Parishes hit for millions by crunch

28 January 2009

by Bill Bowder

Sign of the times: the shoe shop chains Barratts and PriceLess (above) went into administration this week

Sign of the times: the shoe shop chains Barratts and PriceLess (above) went into administration this week

THE Church of England faces serious financial difficulty because of the economic crisis, a financial analyst said on Friday, as churchgoers were being asked to dig deeper into their pockets.

But forward planning by the Church Commissioners meant that cash support for mission and min­istry should continue until the end of next year, and possibly longer, said Andrew Britton, chairman of the Finance Committee of the Arch­bishops’ Council, in a briefing paper prepared for next month’s General Synod.

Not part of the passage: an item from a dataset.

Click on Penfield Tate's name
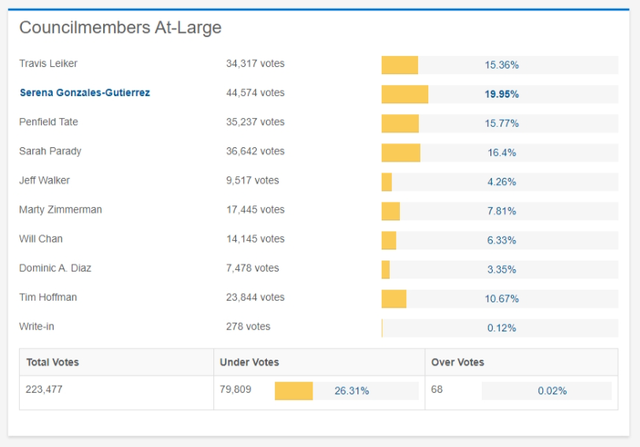The width and height of the screenshot is (640, 447). (x=48, y=122)
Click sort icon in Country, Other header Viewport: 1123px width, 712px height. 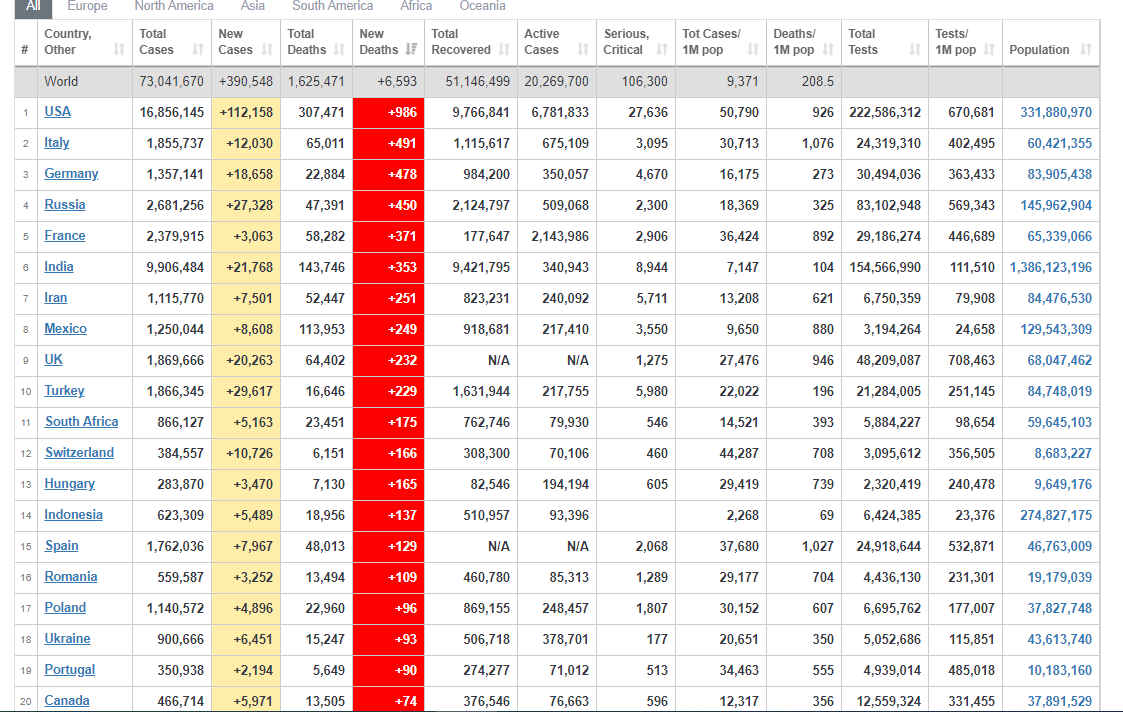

Mr Britton said that, as the economy moved into recession and asset prices fell, “The current crisis will have a serious and lasting effect, in the parishes, the dioceses, and the national institutions.” One result of the crisis was that there would be less chance of keeping up cash flow by selling off property at acceptable prices or at all.

The parishes and dioceses had more than £1 billion invested in the CCLA Church of England deposit fund. Every one-per-cent drop in interest rates meant that there was £10 million less to spend across the Church. Some dioceses said that they were already finding it harder to collect parish shares from churches.

The Church Commissioners had been using “smoothing” arrange­ments that were designed to even out the effect of fat years and lean years of investment returns. These arrange­ments mean that they might be able to sustain cash support for the Church until 2013, but “All predic­tions need to carry a health warning,” Mr Britton said.

He also warned that the Pensions Board might ask for an interim increase in pensions contributions from dioceses at the start of next year.

The briefing paper showed that parish income in 2006 totalled £826 million. Although 70 per cent of this came from voluntary giving, the rate at which parishioners gave — 3.2 per cent of their income — fell short of the target of five per cent, set 30 years ago, when giving stood at only one per cent.

In 2006, the Church spent £1.1 billion, mainly on clergy stipends and working costs (£317 million), "other mission and ministry costs" (£272 million), church buildings (£200 million), and paying clergy pensions (£113 million).